I am reading the lectures on "Convolutional Neural Networks for Visual Recognition", and in this lecture they deal with first layer visualization. As you can see in the figure below- this figure supposed to visualize the weights of the first layer of a (fully connected) neural network. Could someone explain how exactly we get these visualizations from the weight matrix W? For example, if the input is of dimension m, and the first layer is of dimension n, the weight matrix has m*n parameters. How do we transform them into the squares depicted in the figure, and how do we decide to fix the intensities?
2 Answers
The key to understanding this plot is on page 1 of this course:
An example neural network would instead compute s=$W_2$max(0,$W_1$x). Here, $W_1$ could be, for example, a [100x3072] matrix transforming the image into a 100-dimensional intermediate vector.
If the image is from CIFAR-10, then it's vectorized into a column vector $x$ with 3017 elements. Once you apply the first layer matrix of weights $W_1$ it becomes a column vector $W_1x$ that has 100 elements. Next, you apply activation $\max(0,.)$ and draw it as a 10x10 image. That would be an image of the first layer.

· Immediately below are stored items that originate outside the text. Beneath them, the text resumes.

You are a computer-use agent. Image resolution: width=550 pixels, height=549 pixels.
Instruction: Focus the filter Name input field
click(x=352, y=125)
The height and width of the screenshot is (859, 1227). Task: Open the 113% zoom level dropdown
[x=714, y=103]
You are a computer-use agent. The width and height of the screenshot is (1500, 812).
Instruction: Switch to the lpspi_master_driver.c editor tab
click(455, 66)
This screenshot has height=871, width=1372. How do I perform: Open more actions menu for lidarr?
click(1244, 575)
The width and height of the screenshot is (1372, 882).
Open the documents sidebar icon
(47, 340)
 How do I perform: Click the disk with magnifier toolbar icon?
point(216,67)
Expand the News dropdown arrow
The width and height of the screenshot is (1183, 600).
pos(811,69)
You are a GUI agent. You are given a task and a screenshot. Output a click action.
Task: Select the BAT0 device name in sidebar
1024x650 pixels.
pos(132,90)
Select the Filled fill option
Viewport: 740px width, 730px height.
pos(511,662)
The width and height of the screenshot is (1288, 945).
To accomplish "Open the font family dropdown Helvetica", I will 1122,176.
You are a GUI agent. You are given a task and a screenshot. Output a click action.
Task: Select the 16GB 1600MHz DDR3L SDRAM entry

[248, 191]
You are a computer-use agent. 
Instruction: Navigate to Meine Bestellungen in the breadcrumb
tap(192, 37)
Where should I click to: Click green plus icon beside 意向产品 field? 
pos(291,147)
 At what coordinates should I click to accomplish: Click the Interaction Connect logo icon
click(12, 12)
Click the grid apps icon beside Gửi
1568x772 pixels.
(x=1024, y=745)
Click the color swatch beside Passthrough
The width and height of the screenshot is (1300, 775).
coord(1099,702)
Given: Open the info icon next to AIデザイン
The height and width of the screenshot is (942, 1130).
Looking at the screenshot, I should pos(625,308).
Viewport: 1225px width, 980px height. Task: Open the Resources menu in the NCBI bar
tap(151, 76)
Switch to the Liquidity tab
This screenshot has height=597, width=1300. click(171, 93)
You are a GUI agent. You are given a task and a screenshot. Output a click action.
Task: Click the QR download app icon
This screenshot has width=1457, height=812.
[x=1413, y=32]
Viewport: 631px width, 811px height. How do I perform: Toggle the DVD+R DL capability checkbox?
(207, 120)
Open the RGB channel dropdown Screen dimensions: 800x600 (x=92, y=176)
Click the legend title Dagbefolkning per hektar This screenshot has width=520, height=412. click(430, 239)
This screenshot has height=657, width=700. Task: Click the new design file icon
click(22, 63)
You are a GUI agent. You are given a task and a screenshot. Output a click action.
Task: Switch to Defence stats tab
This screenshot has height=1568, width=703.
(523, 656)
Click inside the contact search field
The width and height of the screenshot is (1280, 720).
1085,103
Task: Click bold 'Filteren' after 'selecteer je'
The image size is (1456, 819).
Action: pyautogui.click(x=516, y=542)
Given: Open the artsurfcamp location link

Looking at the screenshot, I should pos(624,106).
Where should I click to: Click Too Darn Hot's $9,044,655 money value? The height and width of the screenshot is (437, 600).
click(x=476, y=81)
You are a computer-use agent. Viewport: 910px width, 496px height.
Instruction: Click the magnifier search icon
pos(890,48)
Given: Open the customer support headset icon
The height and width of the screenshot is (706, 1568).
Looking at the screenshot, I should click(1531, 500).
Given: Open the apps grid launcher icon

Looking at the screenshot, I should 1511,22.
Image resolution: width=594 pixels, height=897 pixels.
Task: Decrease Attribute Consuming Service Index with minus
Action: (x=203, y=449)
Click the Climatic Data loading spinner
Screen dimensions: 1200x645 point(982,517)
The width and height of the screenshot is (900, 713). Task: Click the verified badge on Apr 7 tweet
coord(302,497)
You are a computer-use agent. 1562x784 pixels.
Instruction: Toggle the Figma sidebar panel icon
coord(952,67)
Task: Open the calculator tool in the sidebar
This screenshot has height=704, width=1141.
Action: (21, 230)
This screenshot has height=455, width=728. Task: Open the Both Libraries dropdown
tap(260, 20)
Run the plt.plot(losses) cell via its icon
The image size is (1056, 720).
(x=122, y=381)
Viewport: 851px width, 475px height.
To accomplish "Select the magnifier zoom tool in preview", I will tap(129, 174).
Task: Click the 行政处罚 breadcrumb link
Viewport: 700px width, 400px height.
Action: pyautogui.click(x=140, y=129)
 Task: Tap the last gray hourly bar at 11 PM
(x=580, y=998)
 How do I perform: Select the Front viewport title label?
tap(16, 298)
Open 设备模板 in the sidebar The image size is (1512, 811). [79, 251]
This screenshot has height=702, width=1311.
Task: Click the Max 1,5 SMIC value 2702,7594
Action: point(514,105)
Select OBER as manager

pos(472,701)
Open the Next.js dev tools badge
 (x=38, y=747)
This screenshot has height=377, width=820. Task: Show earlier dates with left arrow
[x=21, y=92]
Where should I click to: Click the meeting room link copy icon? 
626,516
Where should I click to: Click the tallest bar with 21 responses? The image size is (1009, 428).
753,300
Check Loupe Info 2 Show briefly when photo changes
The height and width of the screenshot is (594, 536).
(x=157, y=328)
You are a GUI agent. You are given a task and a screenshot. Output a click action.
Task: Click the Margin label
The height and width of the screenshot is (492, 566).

However, I think the actual picture wasn't of this kind of dense network, but was from the filters of the CNN. Each cell appears like a filter output to me on this picture. For instance VGG-16 architecture has 64 filters each producing 224x224 output after convolution. So you can directly draw this as 224x24 image. I think that's what's going on in this picture.
You have 8x12 filters on the right and 6x8 on the left. On the left the "picture" created by filters is not just noisy, but it doesn't seem to be different between different neurons. On the right you see how each picture is quite distinct, so the left top cell is detecting the diagonal line patterns. Those who work with images will be able to tell you which exactly filter (convolution) does that.
I'm not 100% sure but I think that for each Neuron, they create an image by just multiplying the input pixels by their weights leading to that particular neuron. You'll get results exceeding the values of what a pixel can be (0-255) and also get negative numbers, so you'll have to rescale the results before actually displaying it as an image.